1. It failed to comply with Section 13.5 of the subdivision regulations by failing to require the developer to submit a plan in compliance with the regulations.

2. In failing to require maps adequate to consider proximation of wetlands and water courses proximate to leaching fields in violation of Section 5.4 of the subdivision regulations.

3. In failing to require an adequate easement between the plaintiff's property and the drainage structure.

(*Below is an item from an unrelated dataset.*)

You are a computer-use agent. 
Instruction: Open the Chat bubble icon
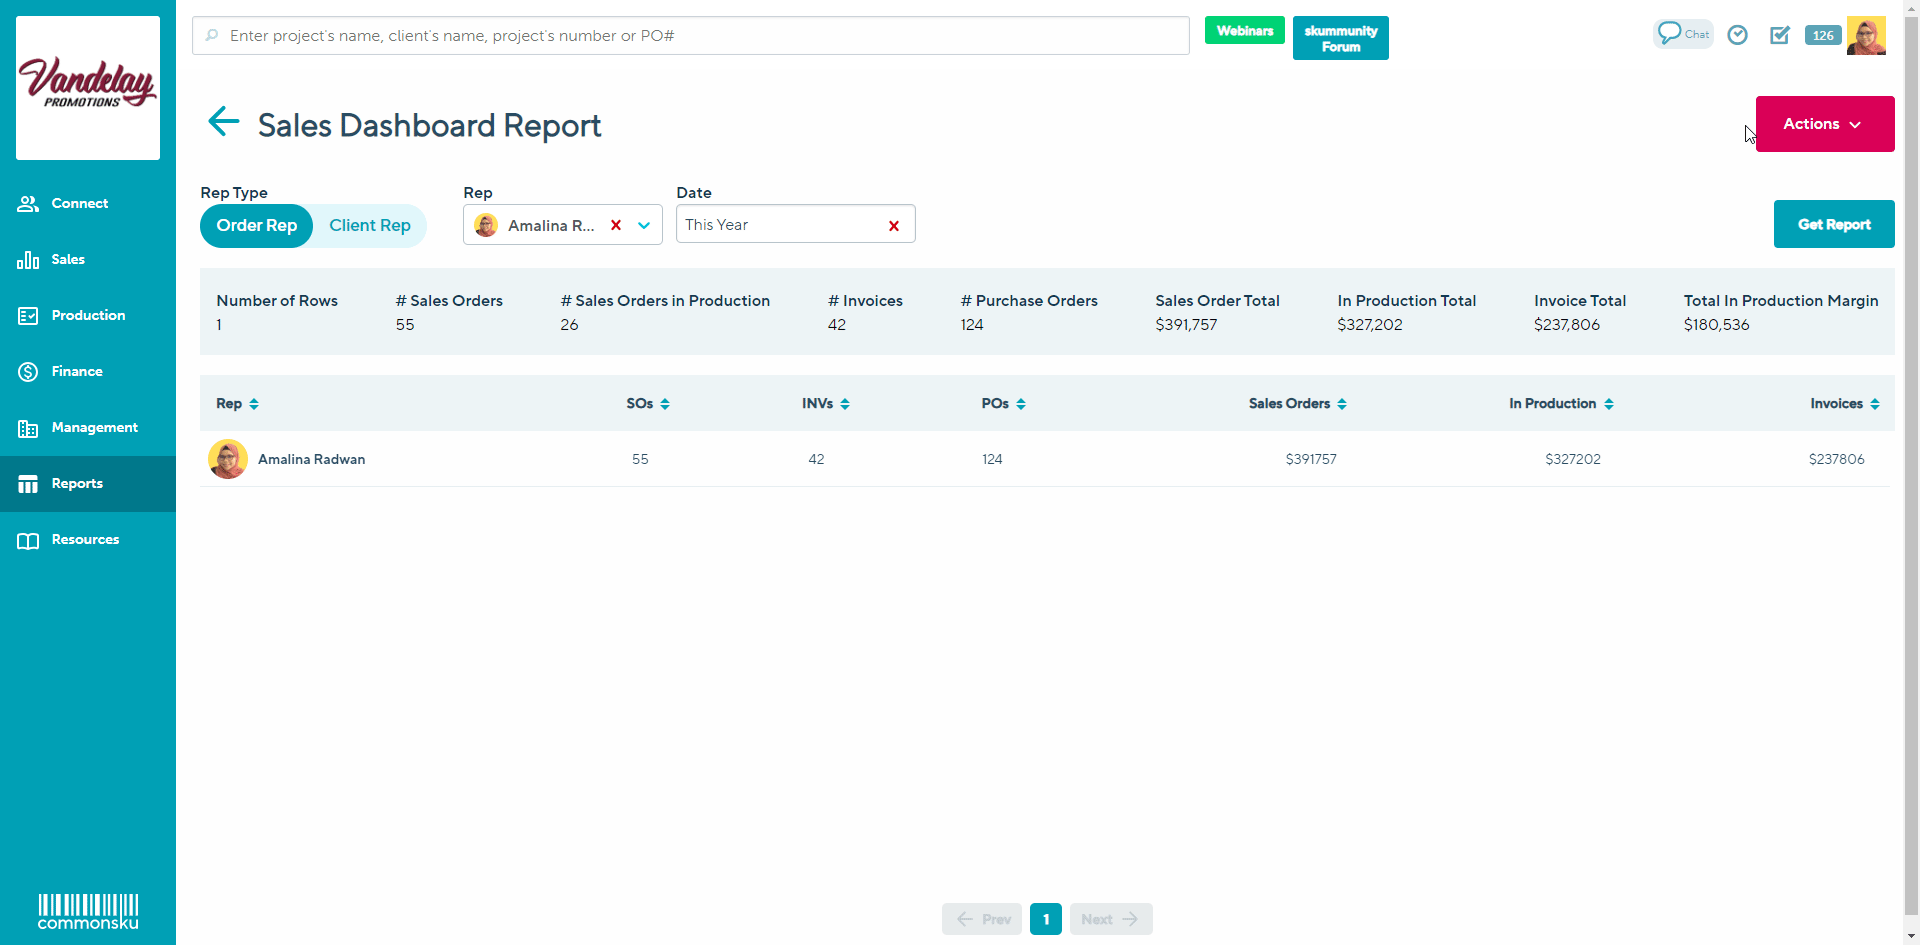(1682, 34)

Section 22a-325 et seq., of the Connecticut General Statutes relates to municipal regulation of soil erosion and sediment control. Section 13 of the Subdivision Regulations provide for Soil Erosion and Sedimentation Control. The defendant Tudor Estates filed an erosion control plan on the development maps submitted, in narrative form and in engineering detail. The plaintiff was unsatisfied with the erosion control plan submitted and contended the Commission should require additional standards for the CT Page 8816 erosion control plan. The additional standards were never adopted as part of the Subdivision Regulations and therefore they could not be applied to the application of the defendant Tudor Estates. The Commission was controlled by the regulations it had adapted prior to the application of the defendant. Baron v. Planning and Zoning Commissioner,22 Conn. App. 255, 256. To permit an administrative agency to develop an ad hoc plan as a yardstick against which to measure any given proposal is to substitute whimsy for sound judgment, RK Development Corporation v.Norwalk, 156 Conn. 369, 377. The defendant Commission properly declined to apply the additional standards proposed by the plaintiff. The erosion control "notes" and details of the erosion control proposed did comply with the requirements of the Subdivision Regulations. The Bethany Inland Wetlands and Watercourse Commission will also regulate and oversee all of the erosion control measures for this subdivision.

The plaintiff also claims the plan submitted does not properly depict the wetland boundaries, and that the wetlands are inappropriately close to leaching fields. These claims are not within the jurisdiction of the defendant Commission but are governed by other town agencies such as the Bethany Inland Wetlands and Watercourse Commission. The plaintiff in a separate appeal from the Inland Wetland Commission for the property owned by Tudor Village Estates, LLC raised issues regarding the drainage plans, and that appeal was dismissed because of the lack of merit for the claims made of the plaintiff.

The plaintiff further argues the defendant Commission improperly refused to impose a recommendation of the plaintiff, that a 25 foot maintenance easement for the drainage system should be required. The defendant properly refused to adopt this ad hoc requirement because it was not a provision of the regulations that it had adopted. The approval of the application without a 25 foot maintenance easement was therefore proper.

For the foregoing reasons the appeal is dismissed and judgment should enter for the defendants.